Each record that follows should be repeated exactly, minus any images.
*** Records to process ***
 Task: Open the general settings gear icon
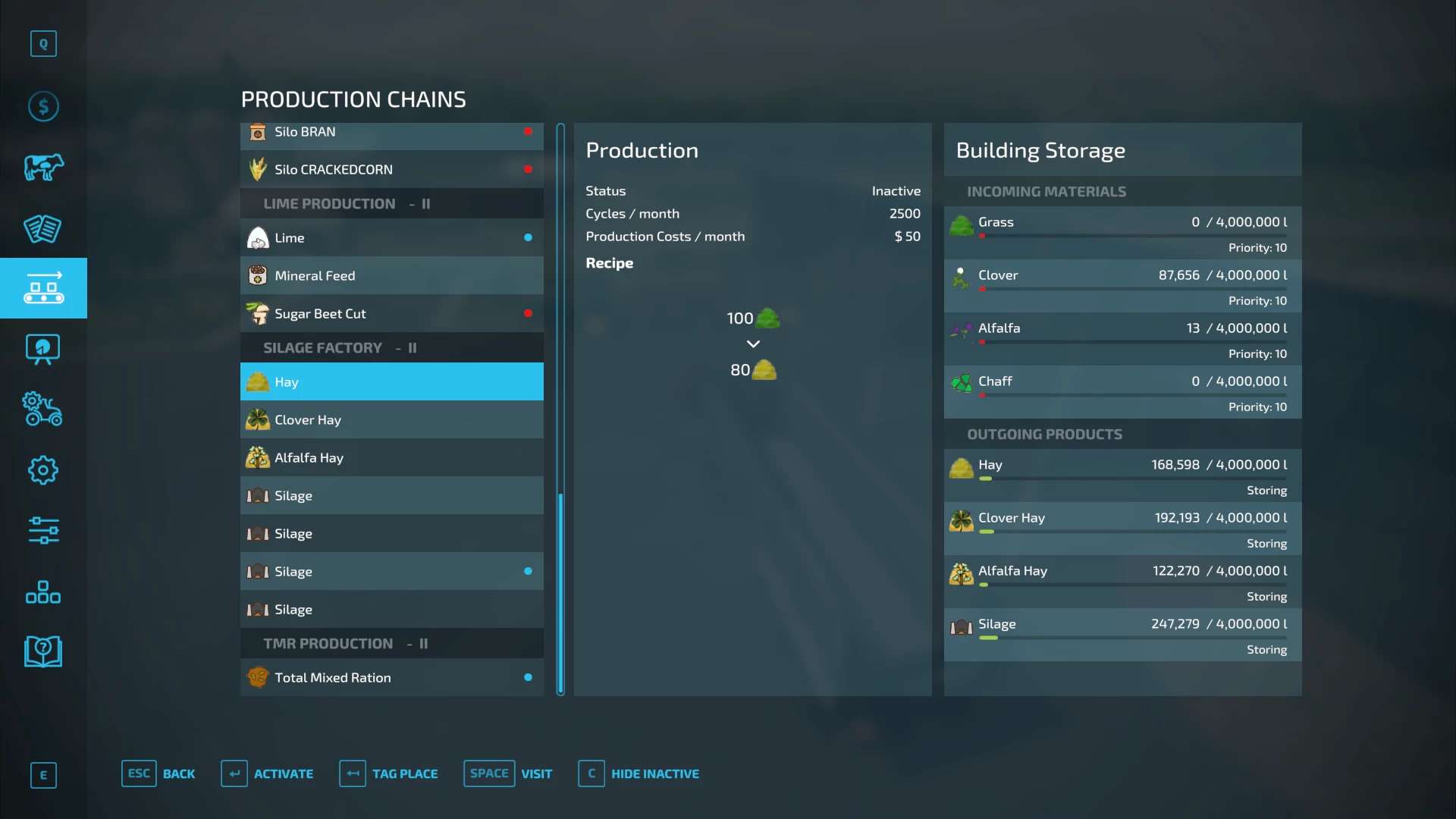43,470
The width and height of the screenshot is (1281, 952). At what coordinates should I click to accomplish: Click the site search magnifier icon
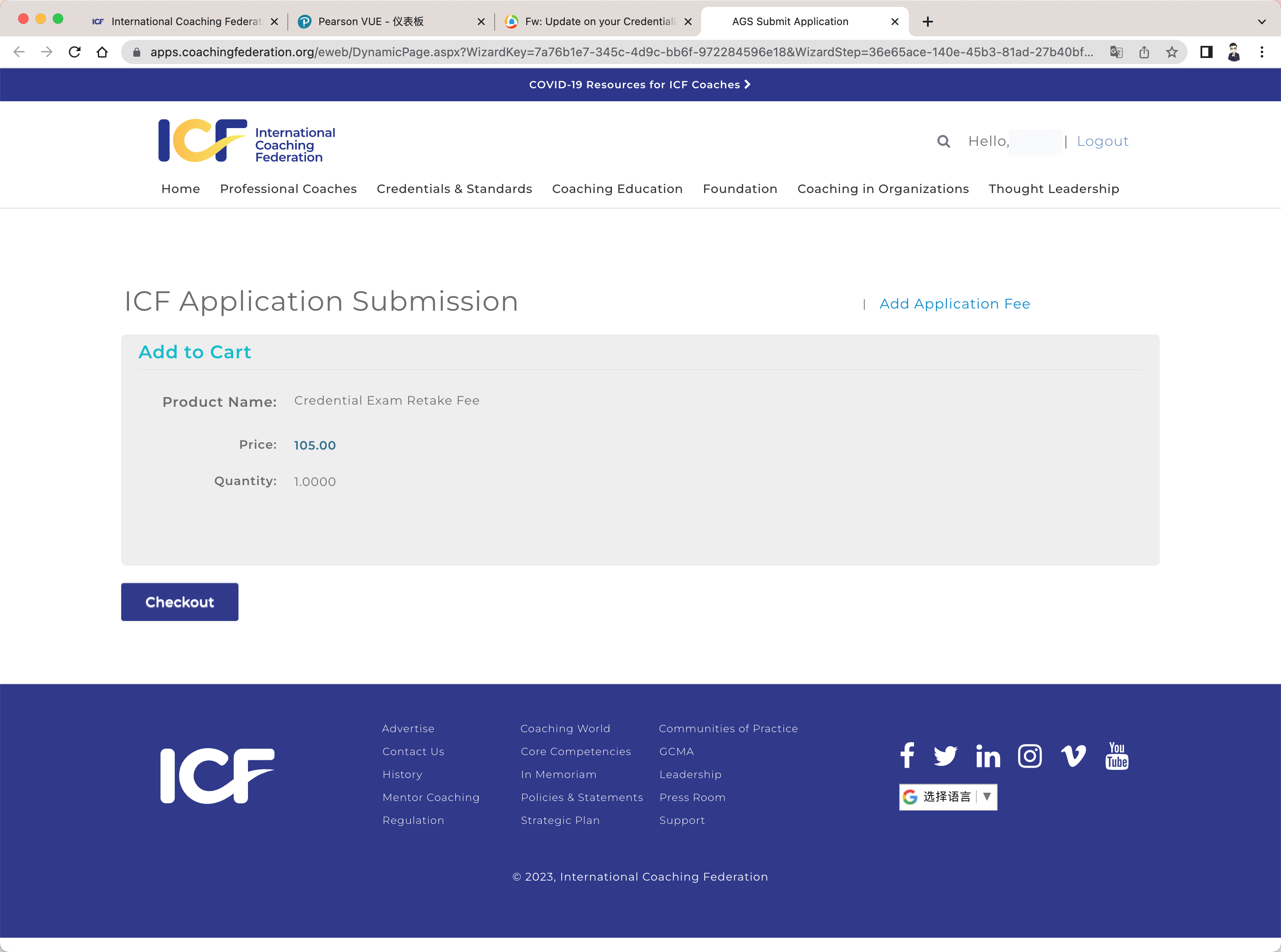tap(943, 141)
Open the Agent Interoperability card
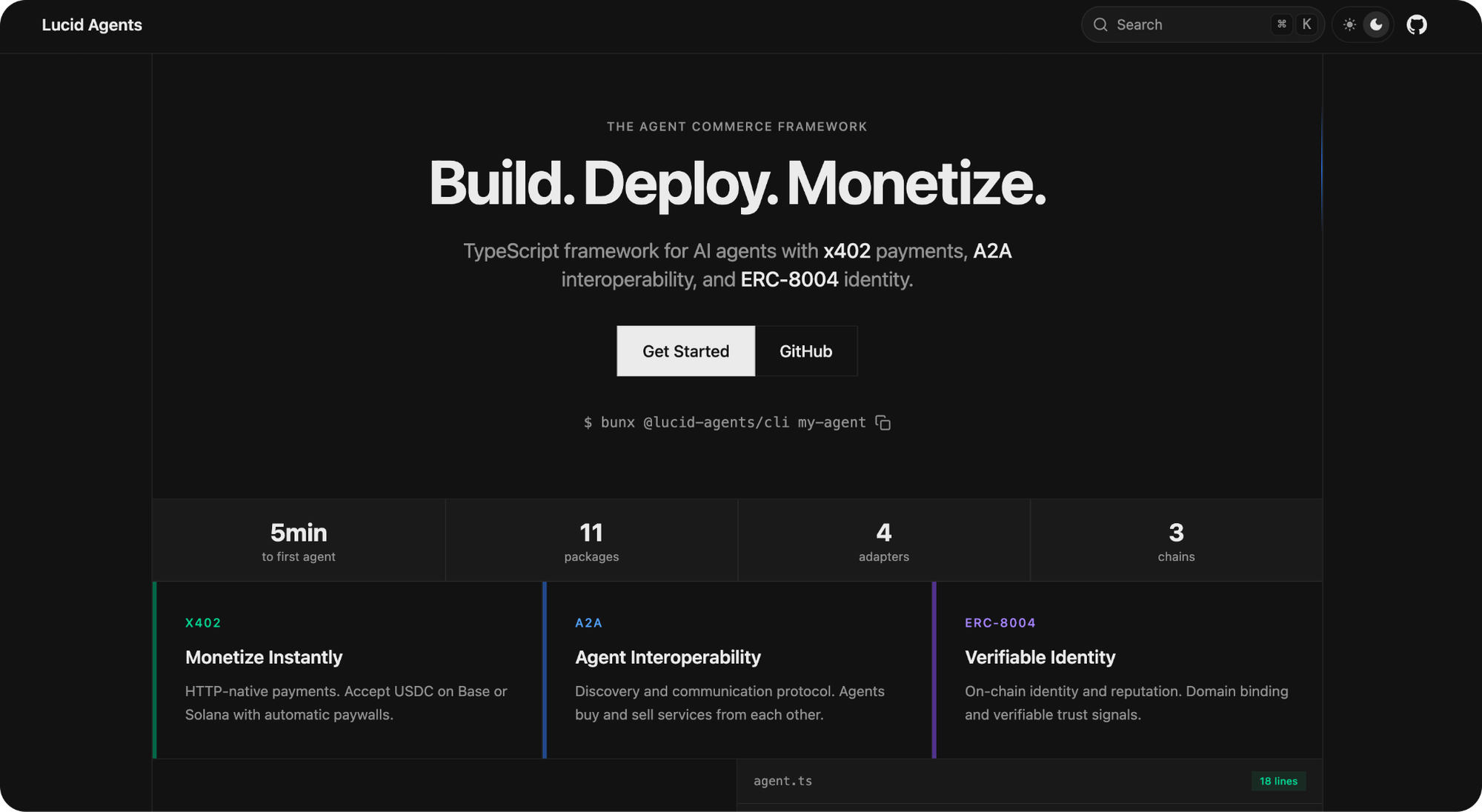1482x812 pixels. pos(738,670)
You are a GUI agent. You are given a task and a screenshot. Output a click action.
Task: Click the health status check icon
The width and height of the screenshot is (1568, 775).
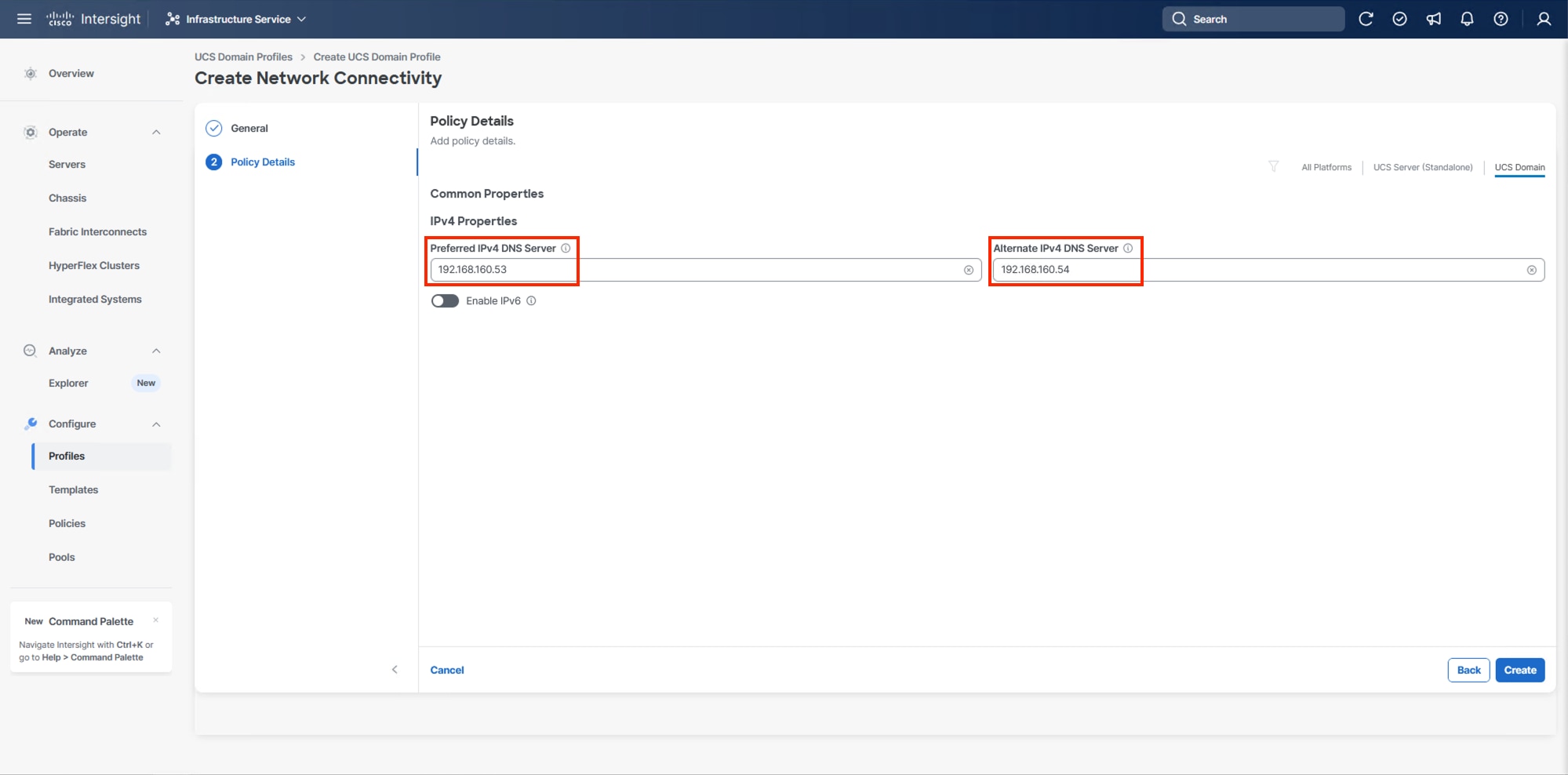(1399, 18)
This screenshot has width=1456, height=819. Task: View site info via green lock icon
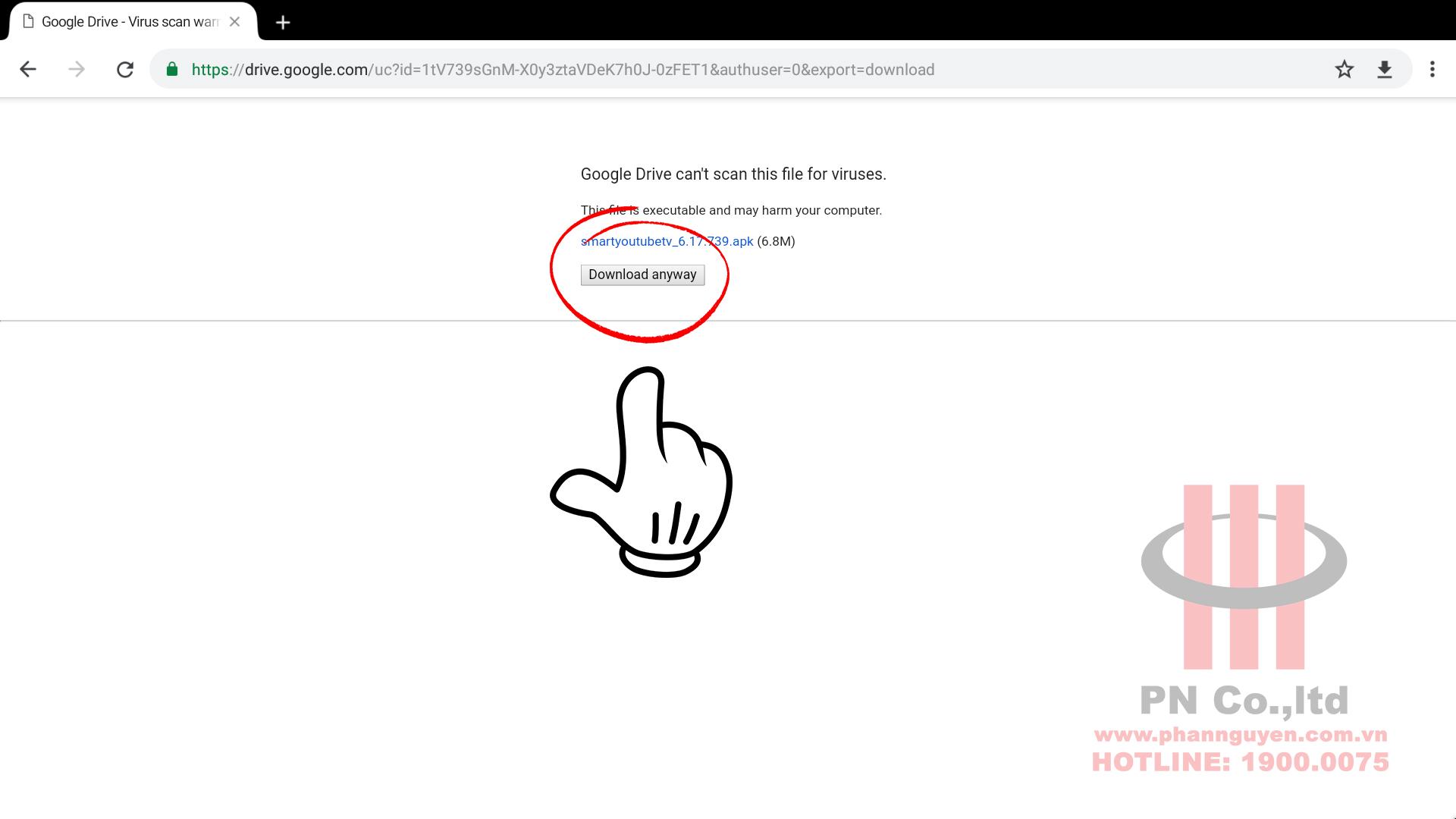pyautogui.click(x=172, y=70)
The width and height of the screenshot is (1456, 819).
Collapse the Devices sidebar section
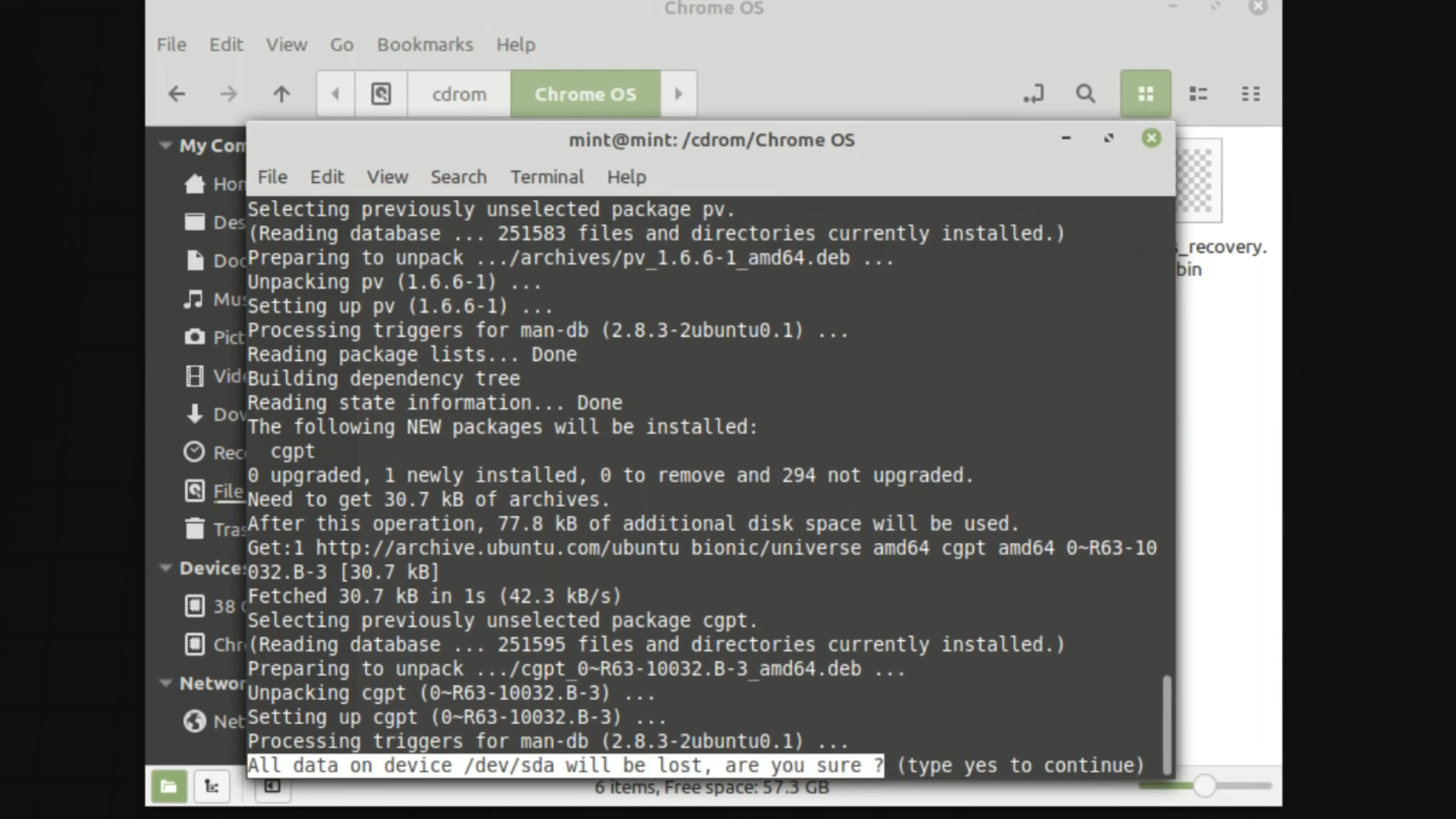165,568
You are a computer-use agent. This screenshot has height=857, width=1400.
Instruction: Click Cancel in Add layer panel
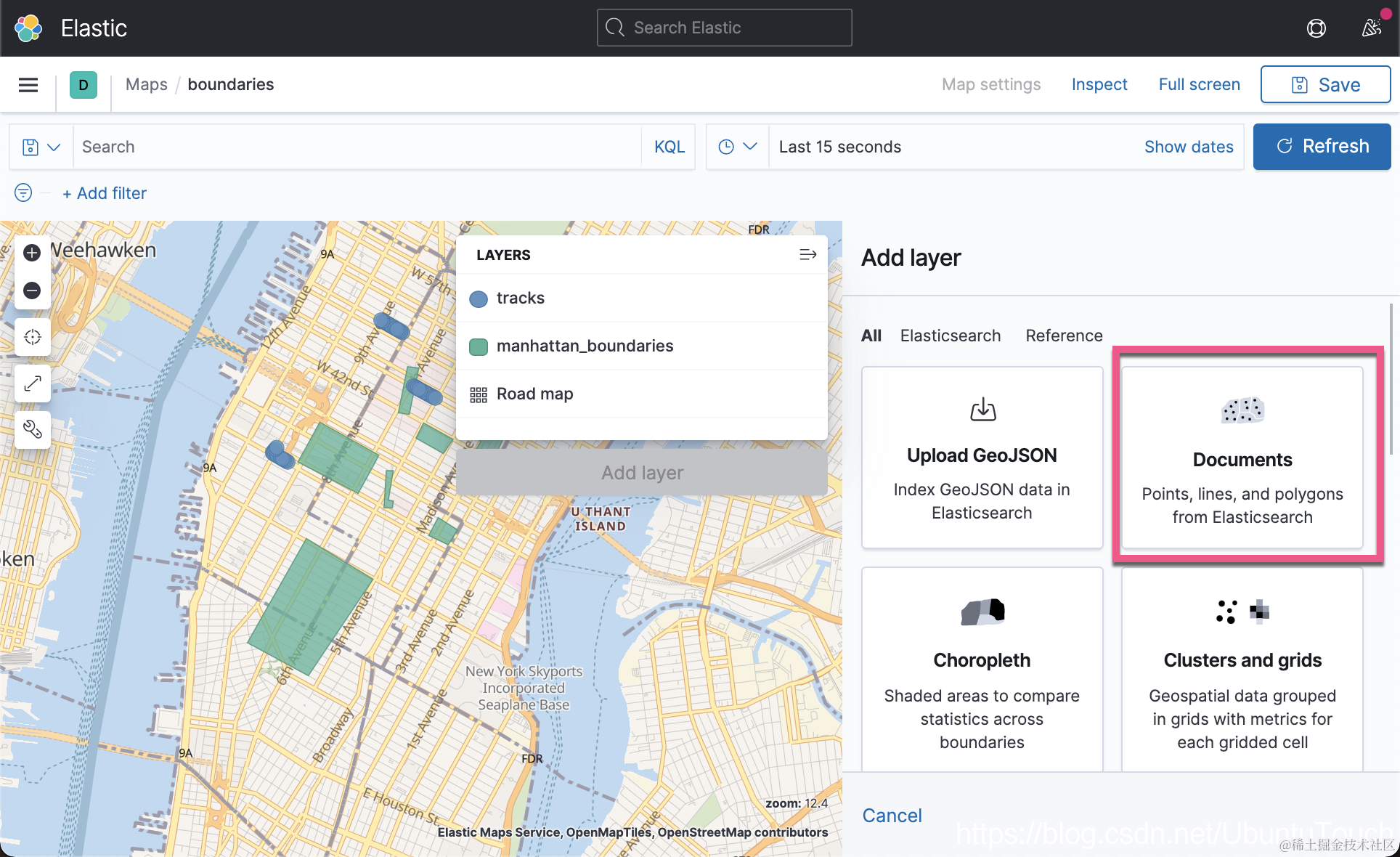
***
[Answer to this task]:
 Task: Open the general settings gear icon
43,470
The width and height of the screenshot is (1281, 952). At what coordinates should I click to accomplish: Click the site search magnifier icon
tap(943, 141)
Open the Agent Interoperability card
1482x812 pixels. pos(738,670)
You are a GUI agent. You are given a task and a screenshot. Output a click action.
Task: Click the health status check icon
The width and height of the screenshot is (1568, 775).
(1399, 18)
This screenshot has width=1456, height=819. Task: View site info via green lock icon
pyautogui.click(x=172, y=70)
The width and height of the screenshot is (1456, 819).
Collapse the Devices sidebar section
165,568
You are a computer-use agent. This screenshot has height=857, width=1400.
Instruction: Click Cancel in Add layer panel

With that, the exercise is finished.